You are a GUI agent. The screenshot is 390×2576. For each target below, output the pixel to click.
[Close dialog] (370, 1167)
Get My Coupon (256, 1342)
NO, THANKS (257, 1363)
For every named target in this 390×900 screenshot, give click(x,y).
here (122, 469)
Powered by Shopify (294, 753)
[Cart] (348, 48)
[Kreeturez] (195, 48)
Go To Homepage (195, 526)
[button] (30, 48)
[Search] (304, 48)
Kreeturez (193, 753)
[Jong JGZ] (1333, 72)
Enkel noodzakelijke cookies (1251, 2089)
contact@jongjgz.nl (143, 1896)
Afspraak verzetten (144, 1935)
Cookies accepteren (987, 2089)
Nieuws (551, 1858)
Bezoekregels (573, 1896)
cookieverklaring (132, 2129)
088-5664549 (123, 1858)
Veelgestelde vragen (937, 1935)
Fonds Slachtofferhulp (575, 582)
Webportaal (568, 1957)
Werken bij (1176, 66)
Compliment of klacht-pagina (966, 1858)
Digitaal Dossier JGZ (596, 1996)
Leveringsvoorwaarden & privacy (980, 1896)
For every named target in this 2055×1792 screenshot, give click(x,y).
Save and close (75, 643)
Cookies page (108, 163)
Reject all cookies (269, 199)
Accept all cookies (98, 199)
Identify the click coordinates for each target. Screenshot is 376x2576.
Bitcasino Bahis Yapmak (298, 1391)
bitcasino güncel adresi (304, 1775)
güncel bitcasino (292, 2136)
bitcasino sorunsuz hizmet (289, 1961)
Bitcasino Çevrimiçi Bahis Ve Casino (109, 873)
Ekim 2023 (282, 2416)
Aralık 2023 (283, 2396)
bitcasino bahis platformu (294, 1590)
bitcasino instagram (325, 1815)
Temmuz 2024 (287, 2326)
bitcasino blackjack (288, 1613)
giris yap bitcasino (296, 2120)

=== Work instruction ===
From the entries above, copy every line that holds the word "güncel".

=== Result ===
bitcasino güncel adresi (304, 1775)
güncel bitcasino (292, 2136)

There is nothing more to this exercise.